The provincial capital Pemba is already packed with hundreds of thousands of other people displaced by the Islamist insurgency, which has uprooted nearly 700,000 from their homes across the vast province.
‘Shot while fleeing’
The armed attackers fired on civilians in their homes and on the streets “as they tried to flee for their lives”, according to Human Rights Watch.
The violent, calculated raid broke a three-month hiatus in Islamist attacks widely attributed to counter-insurgency tactics and the rainy season from January through March.

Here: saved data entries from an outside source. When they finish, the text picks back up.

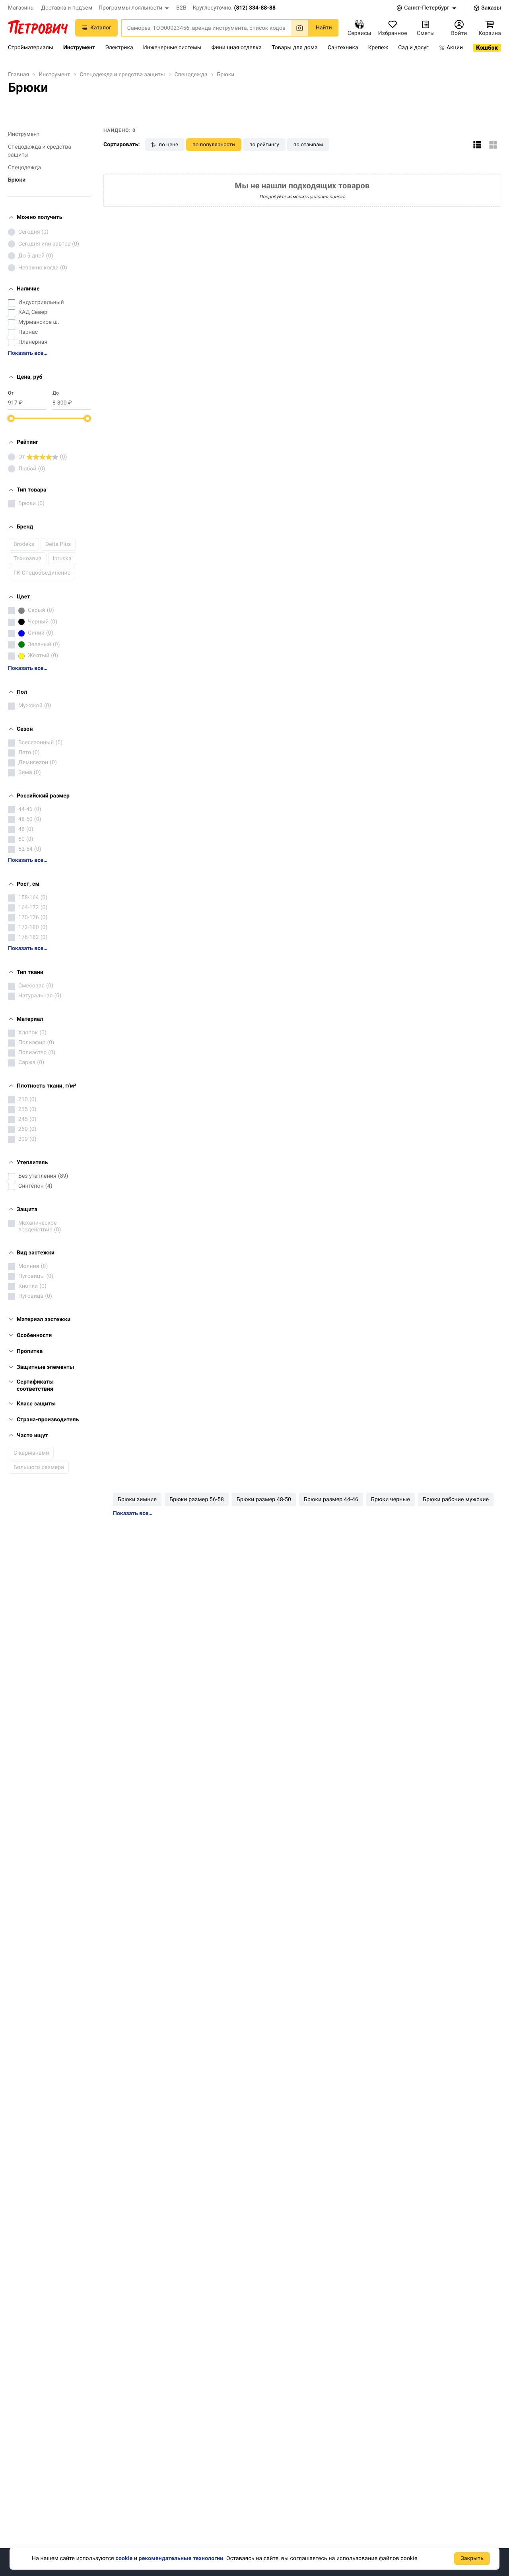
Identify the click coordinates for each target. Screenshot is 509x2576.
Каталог (100, 28)
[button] (134, 8)
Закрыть (472, 2558)
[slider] (11, 418)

Although the extremist fighters launched their campaign in 2017, experts say they had begun mobilising a decade earlier as disgruntled youths starting to practise a different type of Islam, drinking alcohol and entering mosques dressed in shorts and shoes.
The violence has now taken root and claimed at least 2,600 lives, half of them civilians, according to the US-based data-collecting agency Armed Conflict Location and Event Data (ACLED).
“We are extremely concerned about the impact that this new outbreak of violence is having on already very vulnerable people who have been affected by years of conflict,” said medical charity MSF.